§ **VORGEGEBENER TEXT**:
.....

Hallo ihr Lieben,
mir wurde vor einem Monat ein Astrozytom III rechts parietal entfernt. In dieser Woche beginnt die Strahlen-Cheomtherapie mit Temodal. Gleich nach der OP haben meine Frau und ich geheiratet, wodurch sich unsere Beziehung nochmals richtig intensiviert hat. Körperlich geht es mir weitestgehend ausgezeichnet. Meine Frau kümmert sich rührend um den ganzen organisatorischen Kram und ist mir eine wichtige Stütze bei den vielen Arztterminen, da ich doch etwas unkoordiniert und vergesslich bin. Danke, mein toller Liebling!
Den Heiratswunsch hatten wir schon seit über einem Jahr, nun ist auch noch ein Kinderwunsch hinzugekommen. Der war bei mir nie besonders ausgeprägt, bei meiner Frau hingegen schon. Ich hatte früher eher die Einstellung, dass ich ein Kind wahrscheinlich toll fände, sobald es denn da wäre. Es war immer die Grübelei, ob es mein Leben einschränken könnte, die mich von einem eindeutigen Wunsch abhielt.
Nach der Diagnose und der OP bin ich aber umso verunsicherter. Auf der einen Seite sehe ich in einem Kind den Sinn des Lebens, und meine Frau wird trotz meines Tumors noch mehr darin bestärkt ein Kind zu bekommen. Ich denke nun aber auch realistisch und weiß, dass ich irgendwann eine Witwe und einen Waisen hinterlassen werde, die sich mit größeren Einschränkungen durchschlagen müssen. Ich habe keine Risiko-Lebensversicherung und mache mir Vorwürfe, dass ich dann beide gerade mal ansatzweise ausreichend versorgt hinterließe. Überhaupt macht mich der Gedanke, Frau und Kind alleine zu sehen unfassbar trauriger, als mein eigenes Schicksal.
Okay, es gibt jede Menge alleinerziehende Mütter, die ihr Leben bravourös meistern, und auch meine Frau kann arbeiten gehen und bräuchte wohl keine Miete zu zahlen aber ich spüre inzwischen ein bisher nie gekanntes Verantwortungsbewußtsein, dass mir einen sehr starken Versorgungswunsch aufbürdet, obwohl meine Frau das viel lockerer sieht und vor allem überzeugt ist, dass ein Leben ohne mich viel besser zu ertragen sein, wenn sie ein Kind von mir hätte.
Wir haben letzte Woche begonnen, meinen Samen einfrieren zu lassen (Kryokonservierung in einer Kinderwunschklinik), damit eine Befruchtung mit gesunden Spermien ohne den Einfluß der schädigenden Chemo möglich wäre. Allzu lange Bedenkzeit haben wir aber nicht, da die Fruchtbarkeit meiner Frau durch einen anti-Müller-Hormonwert eingeschränkt ist. Die Ärzte meinten, dass eine Befruchtung möglichst noch in diesem Jahr stattfinden sollte, da nicht mehr besonders viele Eisprünge zu erwarten seien.
Ichnwürde einfach mal gerne ein paar Meinungen zu diesem Thema einholen, weil unsere Freunde und Familien momentan eigentlich alles blindunterstützen, was ich mir ausdenke. Selbst wenn ich jetzt einen Motorradführerschein machen würde und Renne fahren wollte, hätte ich außer von meiner Frau mit wenig Gegenwehr zu rechnen.
Was meint ihr? Ist es verantwortungslos, in dieser Situation ein Kind in die Welt zu setzen?

.....

§ **ZU LÖSENDE AUFGABEN**:
#1 Schreiben Sie aus dem Forumsbeitrag den Abschnitt ab, der bei den Worten "Wir haben letzte" beginnt und nach "zu erwarten seien." endet.
#2 Stimmen die folgenden Aussagen mit dem Forumsbeitrag überein? Antworten Sie jeweils mit Ja oder Nein und zitieren Sie die entscheidenden Worte genau. (a) Der Verfasser hat eine Risiko-Lebensversicherung. (b) Die Ärzte raten, dass eine Befruchtung möglichst noch in diesem Jahr stattfindet. (c) Beim Verfasser war der Kinderwunsch schon immer stark ausgeprägt.

§ **ÜBUNGSDATEN**:
.....

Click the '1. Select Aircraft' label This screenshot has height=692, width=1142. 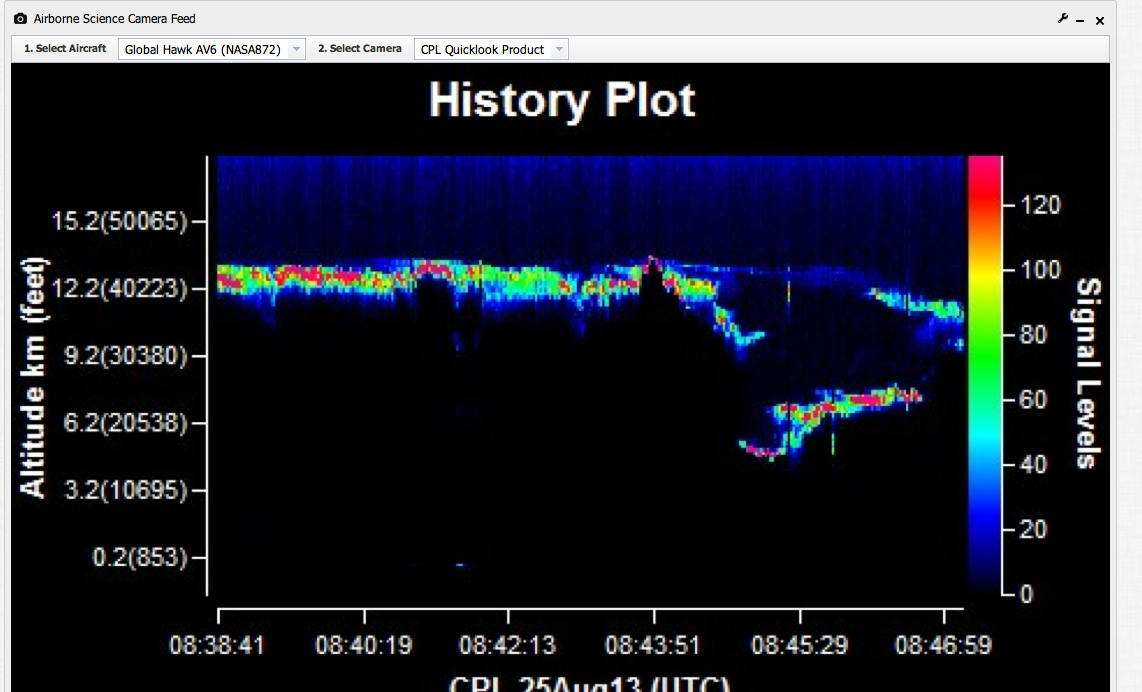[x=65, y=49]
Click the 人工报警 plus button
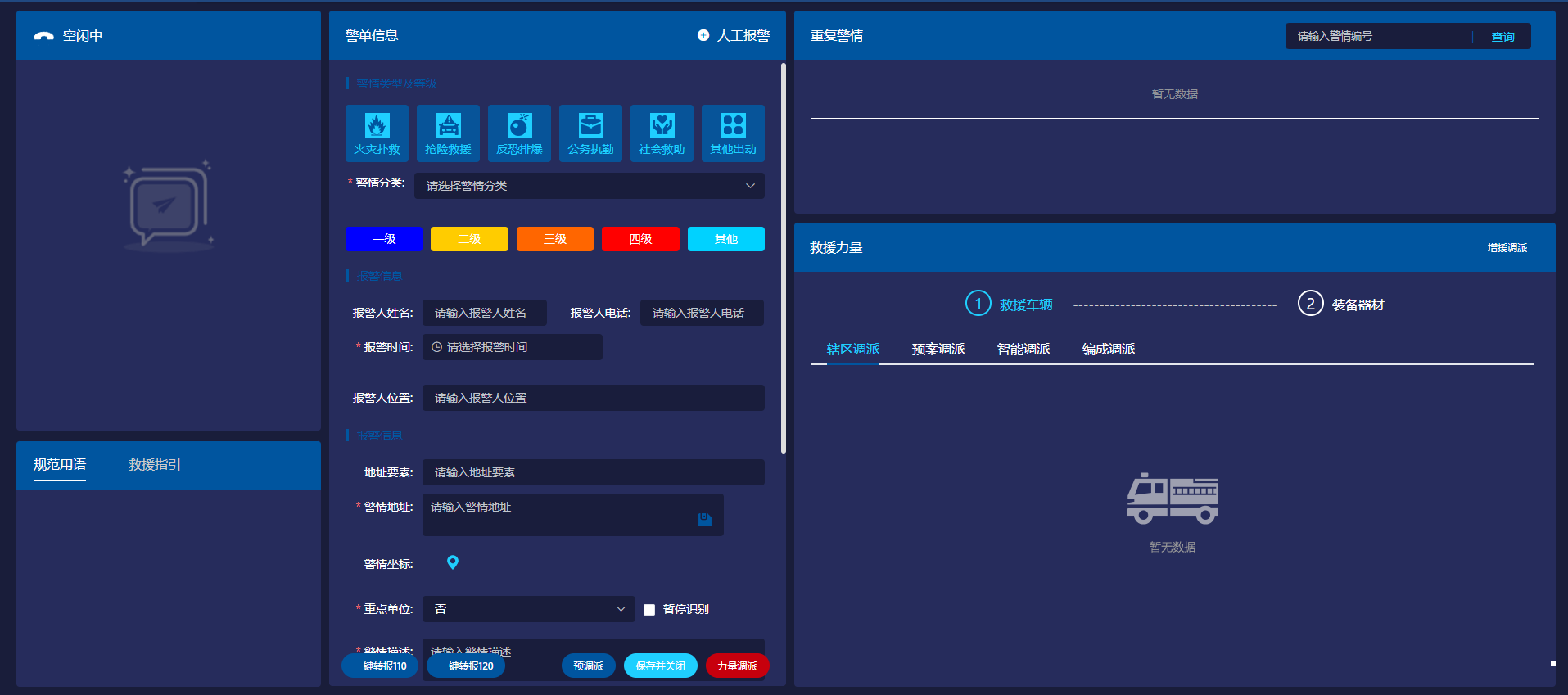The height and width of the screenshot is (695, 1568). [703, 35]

.....

§ **LÖSUNGEN JE AUFGABE**:
#1
Wir haben letzte Woche begonnen, meinen Samen einfrieren zu lassen (Kryokonservierung in einer Kinderwunschklinik), damit eine Befruchtung mit gesunden Spermien ohne den Einfluß der schädigenden Chemo möglich wäre. Allzu lange Bedenkzeit haben wir aber nicht, da die Fruchtbarkeit meiner Frau durch einen anti-Müller-Hormonwert eingeschränkt ist. Die Ärzte meinten, dass eine Befruchtung möglichst noch in diesem Jahr stattfinden sollte, da nicht mehr besonders viele Eisprünge zu erwarten seien.

#2
(a) Nein: „Ich habe keine Risiko-Lebensversicherung“
(b) Ja: „Die Ärzte meinten, dass eine Befruchtung möglichst noch in diesem Jahr stattfinden sollte“
(c) Nein: „Der war bei mir nie besonders ausgeprägt“